Repeat all the data that appears below, keeping it exact.

● ● ● ●

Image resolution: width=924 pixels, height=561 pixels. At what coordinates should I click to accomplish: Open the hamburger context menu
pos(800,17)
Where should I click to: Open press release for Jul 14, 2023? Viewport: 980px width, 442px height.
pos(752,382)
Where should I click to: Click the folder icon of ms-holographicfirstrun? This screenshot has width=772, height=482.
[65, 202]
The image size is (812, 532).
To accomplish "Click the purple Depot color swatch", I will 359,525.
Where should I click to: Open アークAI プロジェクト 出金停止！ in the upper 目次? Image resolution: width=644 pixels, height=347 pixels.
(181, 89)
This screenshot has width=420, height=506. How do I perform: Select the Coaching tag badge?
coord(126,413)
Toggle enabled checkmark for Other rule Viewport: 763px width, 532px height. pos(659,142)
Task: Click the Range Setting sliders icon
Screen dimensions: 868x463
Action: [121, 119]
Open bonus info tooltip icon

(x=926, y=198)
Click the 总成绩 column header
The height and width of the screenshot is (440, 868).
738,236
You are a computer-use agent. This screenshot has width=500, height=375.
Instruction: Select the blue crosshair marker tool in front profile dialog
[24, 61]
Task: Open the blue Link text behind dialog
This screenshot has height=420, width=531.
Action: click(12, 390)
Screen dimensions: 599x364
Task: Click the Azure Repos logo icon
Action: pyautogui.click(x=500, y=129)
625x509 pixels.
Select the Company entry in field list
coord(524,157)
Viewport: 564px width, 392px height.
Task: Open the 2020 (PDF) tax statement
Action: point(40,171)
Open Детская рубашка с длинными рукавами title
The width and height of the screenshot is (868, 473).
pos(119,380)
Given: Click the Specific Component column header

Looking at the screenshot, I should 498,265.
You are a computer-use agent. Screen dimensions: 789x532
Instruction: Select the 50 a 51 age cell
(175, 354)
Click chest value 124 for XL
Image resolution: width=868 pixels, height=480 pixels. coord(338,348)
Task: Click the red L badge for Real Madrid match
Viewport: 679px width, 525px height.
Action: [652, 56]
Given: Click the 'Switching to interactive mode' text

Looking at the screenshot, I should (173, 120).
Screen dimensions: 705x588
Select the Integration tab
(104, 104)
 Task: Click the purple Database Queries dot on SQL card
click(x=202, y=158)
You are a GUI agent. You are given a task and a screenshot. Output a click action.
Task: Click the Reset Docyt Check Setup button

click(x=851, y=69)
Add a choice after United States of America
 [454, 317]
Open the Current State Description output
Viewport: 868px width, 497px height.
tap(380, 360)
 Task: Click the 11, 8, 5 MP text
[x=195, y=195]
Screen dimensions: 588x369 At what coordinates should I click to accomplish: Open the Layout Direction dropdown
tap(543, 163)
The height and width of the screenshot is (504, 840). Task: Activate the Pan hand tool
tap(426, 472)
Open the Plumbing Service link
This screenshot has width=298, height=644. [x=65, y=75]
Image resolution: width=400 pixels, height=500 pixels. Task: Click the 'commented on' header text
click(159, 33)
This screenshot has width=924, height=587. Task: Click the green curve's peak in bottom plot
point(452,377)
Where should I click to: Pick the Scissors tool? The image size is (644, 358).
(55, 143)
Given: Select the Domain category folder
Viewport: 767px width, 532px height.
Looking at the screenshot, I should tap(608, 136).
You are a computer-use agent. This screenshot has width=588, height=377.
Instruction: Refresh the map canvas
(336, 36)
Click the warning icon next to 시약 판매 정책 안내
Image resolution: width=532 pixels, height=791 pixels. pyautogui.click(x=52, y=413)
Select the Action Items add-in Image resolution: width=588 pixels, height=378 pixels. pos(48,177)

● ● ● ●

*Task answer*
Image resolution: width=924 pixels, height=561 pixels. At what coordinates should I click to accomplish: Open the hamburger context menu
pos(800,17)
Where should I click to: Open press release for Jul 14, 2023? Viewport: 980px width, 442px height.
pos(752,382)
Where should I click to: Click the folder icon of ms-holographicfirstrun? This screenshot has width=772, height=482.
[65, 202]
The image size is (812, 532).
To accomplish "Click the purple Depot color swatch", I will 359,525.
Where should I click to: Open アークAI プロジェクト 出金停止！ in the upper 目次? Image resolution: width=644 pixels, height=347 pixels.
(181, 89)
This screenshot has width=420, height=506. How do I perform: Select the Coaching tag badge?
coord(126,413)
Toggle enabled checkmark for Other rule Viewport: 763px width, 532px height. pos(659,142)
Task: Click the Range Setting sliders icon
Screen dimensions: 868x463
Action: [121, 119]
Open bonus info tooltip icon

(x=926, y=198)
Click the 总成绩 column header
The height and width of the screenshot is (440, 868).
738,236
You are a computer-use agent. This screenshot has width=500, height=375.
Instruction: Select the blue crosshair marker tool in front profile dialog
[24, 61]
Task: Open the blue Link text behind dialog
This screenshot has height=420, width=531.
Action: click(12, 390)
Screen dimensions: 599x364
Task: Click the Azure Repos logo icon
Action: pyautogui.click(x=500, y=129)
625x509 pixels.
Select the Company entry in field list
coord(524,157)
Viewport: 564px width, 392px height.
Task: Open the 2020 (PDF) tax statement
Action: point(40,171)
Open Детская рубашка с длинными рукавами title
The width and height of the screenshot is (868, 473).
pos(119,380)
Given: Click the Specific Component column header

Looking at the screenshot, I should 498,265.
You are a computer-use agent. Screen dimensions: 789x532
Instruction: Select the 50 a 51 age cell
(175, 354)
Click chest value 124 for XL
Image resolution: width=868 pixels, height=480 pixels. coord(338,348)
Task: Click the red L badge for Real Madrid match
Viewport: 679px width, 525px height.
Action: [652, 56]
Given: Click the 'Switching to interactive mode' text

Looking at the screenshot, I should (173, 120).
Screen dimensions: 705x588
Select the Integration tab
(104, 104)
 Task: Click the purple Database Queries dot on SQL card
click(x=202, y=158)
You are a GUI agent. You are given a task and a screenshot. Output a click action.
Task: Click the Reset Docyt Check Setup button

click(x=851, y=69)
Add a choice after United States of America
 [454, 317]
Open the Current State Description output
Viewport: 868px width, 497px height.
tap(380, 360)
 Task: Click the 11, 8, 5 MP text
[x=195, y=195]
Screen dimensions: 588x369 At what coordinates should I click to accomplish: Open the Layout Direction dropdown
tap(543, 163)
The height and width of the screenshot is (504, 840). Task: Activate the Pan hand tool
tap(426, 472)
Open the Plumbing Service link
This screenshot has width=298, height=644. [x=65, y=75]
Image resolution: width=400 pixels, height=500 pixels. Task: Click the 'commented on' header text
click(159, 33)
This screenshot has width=924, height=587. Task: Click the green curve's peak in bottom plot
point(452,377)
Where should I click to: Pick the Scissors tool? The image size is (644, 358).
(55, 143)
Given: Select the Domain category folder
Viewport: 767px width, 532px height.
Looking at the screenshot, I should tap(608, 136).
You are a computer-use agent. This screenshot has width=588, height=377.
Instruction: Refresh the map canvas
(336, 36)
Click the warning icon next to 시약 판매 정책 안내
Image resolution: width=532 pixels, height=791 pixels. pyautogui.click(x=52, y=413)
Select the Action Items add-in Image resolution: width=588 pixels, height=378 pixels. pos(48,177)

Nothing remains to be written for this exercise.